Several years ago, as I was reading Sandy Robertson’s book about Aleister Crowley, I came across the following passage:
I am a fan of both occult lore and biscuits, so I knew I had to find and read this promising book. When I looked it up, I found that the author had written 3 occult novels, and not being a coward, I determined to track down and read all of them. It only took 5 years.
NEL – 1978
This book starts off with a scientist realising, much to his dismay, that the orgy he is attending is actually a sex magic ritual being performed by a coven of witches. He’s even more annoyed when he realises the ritual is serving as his initiation into the coven.
The coven leader, a man with scarred face named Frazer, takes a shine to the new lad and renames him Thomas. Frazer is a shifty dude, and although his followers respect him, this respect is borne out of fear. Thomas hates him straight away. It turns out Frazer is on the quest for immortality, and he is willing to sacrifice anything to achieve it. He’s a real scummer. The plot from this point is fairly predictable
I had read a few comments online that suggested that the main thing that set Ericson’s writing apart from the writers of other occult thrillers was his knowledge of ceremonial magic. His theory of magic falls in line with much of what I have read of the topic, but the potency of the magic in this book is pretty fantastic stuff. We’ve got festering zombies, soul transference, astral executions and a poo spell. This is fiction though, and if it were more realistic, the book would suck. Also, in order to figure out his magical powers, Thomas has sex with all of the women in the coven multiple times. Cool.

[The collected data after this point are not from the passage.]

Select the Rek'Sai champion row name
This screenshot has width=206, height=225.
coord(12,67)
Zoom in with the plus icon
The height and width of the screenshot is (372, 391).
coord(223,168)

The fact that the protagonist is a scientist made things more interesting. He kept trying to rationalise what was happening and trying to use scientific reasoning to enhance his magical abilities. He failed at the former, but succeeded in the latter. I don’t know if that was supposed to make a point.
This book is only 224 pages long, but it took me 9 days to finish. I didn’t dread reading it, but I didn’t look forward to it either, and I only ever managed a few chapters at a time. It was alright.
Master of the Temple
When I look up of a book or series of books and find that there’s little to no information about them online, I get intrigued. Aside from a few brief goodreads reviews, I wasn’t able to find anything about Eric Ericson’s books. Might they be forgotten esoteric masterpieces?
No. The reason that nobody talks about these books is that they’re boring as shit. Honestly, Master of the Temple is one of the worst novels I have ever read. It’s so, so fucking terrible. I’m going to summarise the plot here to save you the trouble of reading this utter hog’s shit.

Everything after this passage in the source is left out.